Exercise goal: Each of the lines from the one that contains "Marienheim (39, 2167)" to the end of the entries below should be output exactly.
_____
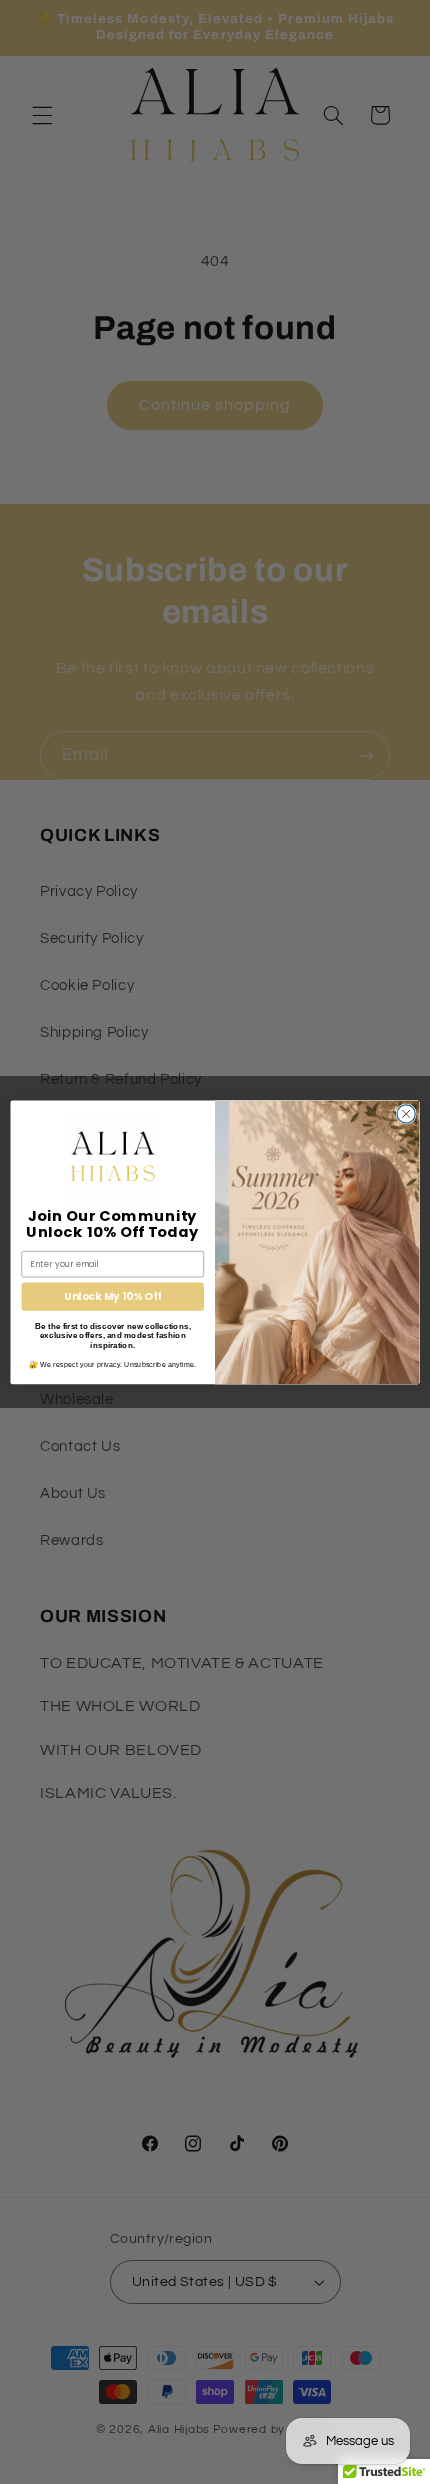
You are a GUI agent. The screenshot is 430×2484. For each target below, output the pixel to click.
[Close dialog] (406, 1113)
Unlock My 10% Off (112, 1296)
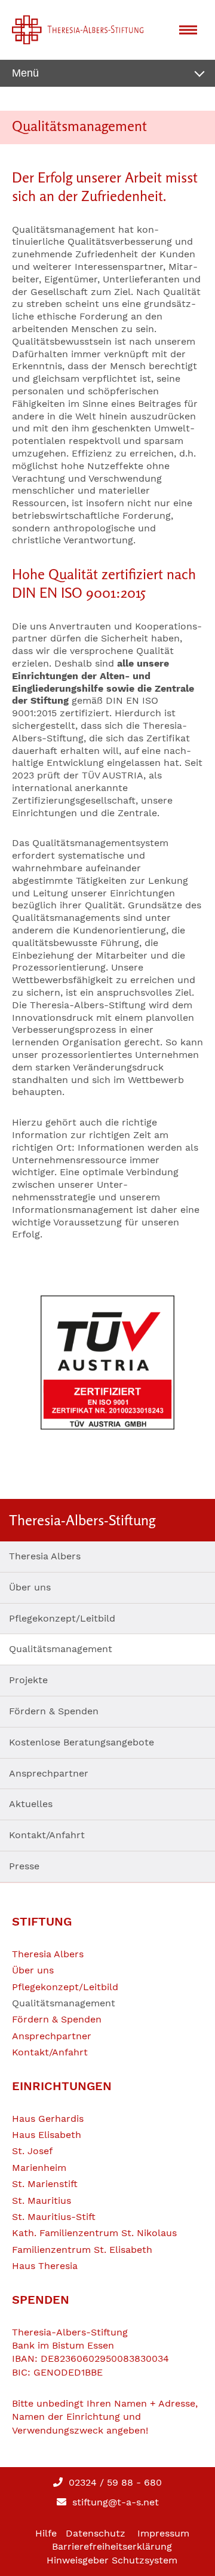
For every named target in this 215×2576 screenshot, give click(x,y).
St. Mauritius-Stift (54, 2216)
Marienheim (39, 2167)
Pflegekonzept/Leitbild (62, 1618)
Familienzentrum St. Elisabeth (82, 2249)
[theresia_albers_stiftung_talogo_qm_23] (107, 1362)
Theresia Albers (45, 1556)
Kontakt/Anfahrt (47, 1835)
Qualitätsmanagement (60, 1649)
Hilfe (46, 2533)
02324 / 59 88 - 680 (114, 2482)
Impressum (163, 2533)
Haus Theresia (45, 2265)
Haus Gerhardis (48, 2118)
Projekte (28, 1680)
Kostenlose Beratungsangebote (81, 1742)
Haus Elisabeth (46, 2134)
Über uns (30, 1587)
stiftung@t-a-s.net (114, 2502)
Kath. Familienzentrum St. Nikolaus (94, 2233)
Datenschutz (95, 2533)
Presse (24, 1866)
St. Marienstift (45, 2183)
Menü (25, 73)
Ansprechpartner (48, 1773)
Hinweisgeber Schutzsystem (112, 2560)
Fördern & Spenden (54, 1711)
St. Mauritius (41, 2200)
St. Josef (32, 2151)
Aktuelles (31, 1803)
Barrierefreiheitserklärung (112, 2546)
_____
Written answer:
Marienheim (39, 2167)
Pflegekonzept/Leitbild (62, 1618)
Familienzentrum St. Elisabeth (82, 2249)
[theresia_albers_stiftung_talogo_qm_23] (107, 1362)
Theresia Albers (45, 1556)
Kontakt/Anfahrt (47, 1835)
Qualitätsmanagement (60, 1649)
Hilfe (46, 2533)
02324 / 59 88 - 680 (114, 2482)
Impressum (163, 2533)
Haus Theresia (45, 2265)
Haus Gerhardis (48, 2118)
Projekte (28, 1680)
Kostenlose Beratungsangebote (81, 1742)
Haus Elisabeth (46, 2134)
Über uns (30, 1587)
stiftung@t-a-s.net (114, 2502)
Kath. Familienzentrum St. Nikolaus (94, 2233)
Datenschutz (95, 2533)
Presse (24, 1866)
St. Marienstift (45, 2183)
Menü (25, 73)
Ansprechpartner (48, 1773)
Hinweisgeber Schutzsystem (112, 2560)
Fördern & Spenden (54, 1711)
St. Mauritius (41, 2200)
St. Josef (32, 2151)
Aktuelles (31, 1803)
Barrierefreiheitserklärung (112, 2546)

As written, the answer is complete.